[117] Cet épisode, se rattachant à un thème que nous aurons à étudier dans les remarques de notre no 5, les Fils du Pêcheur, se trouve intercalé également dans des contes européens de la famille de Jean de l'Ours (dans le conte grec moderne no 70 de la collection Hahn et le conte russe de Svetozor).

[118] On se rappelle que, dans plusieurs des contes européens cités plus haut et recueillis en Allemagne, en Suisse, en Sicile, et aussi en Russie (Ralston, p. 144-146), c'est une vieille sorcière qui bat les compagnons du héros.

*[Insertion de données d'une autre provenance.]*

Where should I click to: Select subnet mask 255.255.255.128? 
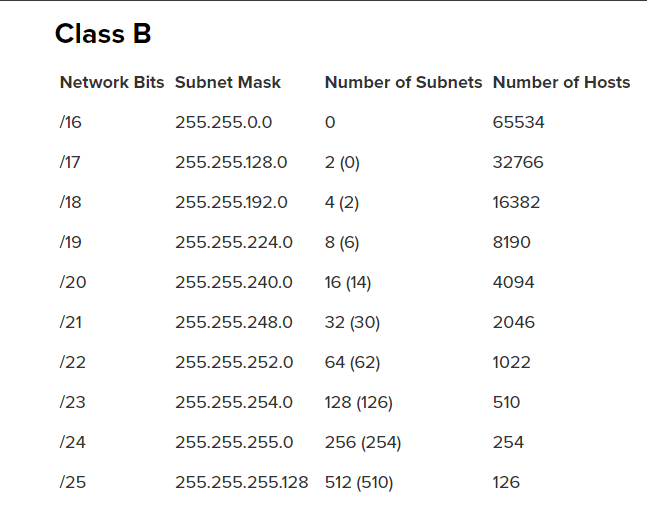point(241,483)
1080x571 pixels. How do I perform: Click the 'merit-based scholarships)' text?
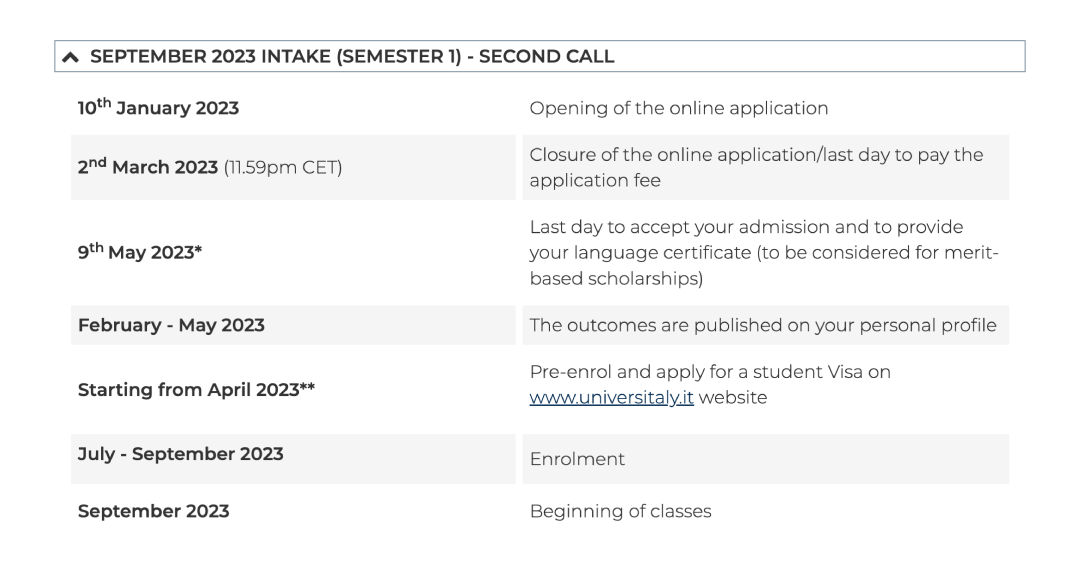pyautogui.click(x=616, y=279)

[119] Dans le conte avare que nous avons donné il y a un instant, le nain s'arrache également un poil de la barbe pour lier les compagnons d'Oreille-d'Ours.

[120] Nous aurons à étudier la première partie de ce conte dans les remarques de notre no 12, le Prince et son Cheval.

[121] On trouvera dans un conte indien du Bengale, résumé dans les remarques de notre no 19, le Petit Bossu, un épisode qui n'est pas sans ressemblance avec cet épisode des bijoux.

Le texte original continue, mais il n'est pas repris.